** What you need to do **
Return each line, exactly as given, from the one containing "Invitatii botez Alba ca Zapada - Pliate - IBP-55 (190, 2337)" through the end of the entries below, and skip the rest.

··· Data in this exercise

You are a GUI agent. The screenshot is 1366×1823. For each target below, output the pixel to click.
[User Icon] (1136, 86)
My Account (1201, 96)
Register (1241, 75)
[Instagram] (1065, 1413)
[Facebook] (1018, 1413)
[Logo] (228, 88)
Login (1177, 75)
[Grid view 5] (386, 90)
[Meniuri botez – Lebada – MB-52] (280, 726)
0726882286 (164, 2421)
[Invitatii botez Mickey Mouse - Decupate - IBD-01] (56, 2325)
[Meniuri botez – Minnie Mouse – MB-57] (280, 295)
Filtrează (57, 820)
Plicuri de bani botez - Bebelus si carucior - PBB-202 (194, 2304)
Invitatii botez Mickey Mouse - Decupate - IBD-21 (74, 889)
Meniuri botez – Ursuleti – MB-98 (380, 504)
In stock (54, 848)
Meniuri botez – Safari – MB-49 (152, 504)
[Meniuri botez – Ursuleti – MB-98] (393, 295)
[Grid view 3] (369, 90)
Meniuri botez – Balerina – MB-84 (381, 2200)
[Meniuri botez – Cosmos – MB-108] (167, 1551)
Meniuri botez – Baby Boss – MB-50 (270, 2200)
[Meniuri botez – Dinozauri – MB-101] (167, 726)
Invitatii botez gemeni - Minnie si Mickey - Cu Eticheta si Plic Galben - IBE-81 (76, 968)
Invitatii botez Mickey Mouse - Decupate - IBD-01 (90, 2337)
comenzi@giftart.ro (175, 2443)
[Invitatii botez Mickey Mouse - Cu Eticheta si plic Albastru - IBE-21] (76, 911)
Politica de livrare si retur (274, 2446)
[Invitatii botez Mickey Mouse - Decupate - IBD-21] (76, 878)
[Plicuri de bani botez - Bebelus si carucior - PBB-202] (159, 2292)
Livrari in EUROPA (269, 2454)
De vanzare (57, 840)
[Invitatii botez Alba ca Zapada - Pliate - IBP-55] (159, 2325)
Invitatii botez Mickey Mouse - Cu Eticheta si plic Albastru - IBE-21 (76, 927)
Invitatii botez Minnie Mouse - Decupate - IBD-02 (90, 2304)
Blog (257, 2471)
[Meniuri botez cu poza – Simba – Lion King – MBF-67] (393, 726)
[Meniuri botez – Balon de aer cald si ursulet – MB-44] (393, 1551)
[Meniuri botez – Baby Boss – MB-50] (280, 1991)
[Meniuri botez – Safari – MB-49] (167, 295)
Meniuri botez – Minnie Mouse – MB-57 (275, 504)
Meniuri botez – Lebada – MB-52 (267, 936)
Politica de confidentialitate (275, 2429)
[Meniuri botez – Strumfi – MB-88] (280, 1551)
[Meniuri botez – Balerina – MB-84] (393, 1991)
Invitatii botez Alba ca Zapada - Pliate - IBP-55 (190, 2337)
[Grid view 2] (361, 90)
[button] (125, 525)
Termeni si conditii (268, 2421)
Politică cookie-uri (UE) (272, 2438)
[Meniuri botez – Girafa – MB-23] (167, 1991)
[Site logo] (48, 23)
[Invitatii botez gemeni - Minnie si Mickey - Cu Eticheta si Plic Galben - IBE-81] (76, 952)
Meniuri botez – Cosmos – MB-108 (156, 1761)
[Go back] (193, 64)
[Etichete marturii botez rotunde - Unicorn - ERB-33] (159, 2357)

······

** Exercise result **
Invitatii botez Alba ca Zapada - Pliate - IBP-55 (190, 2337)
[Grid view 2] (361, 90)
[button] (125, 525)
Termeni si conditii (268, 2421)
Politică cookie-uri (UE) (272, 2438)
[Meniuri botez – Girafa – MB-23] (167, 1991)
[Site logo] (48, 23)
[Invitatii botez gemeni - Minnie si Mickey - Cu Eticheta si Plic Galben - IBE-81] (76, 952)
Meniuri botez – Cosmos – MB-108 (156, 1761)
[Go back] (193, 64)
[Etichete marturii botez rotunde - Unicorn - ERB-33] (159, 2357)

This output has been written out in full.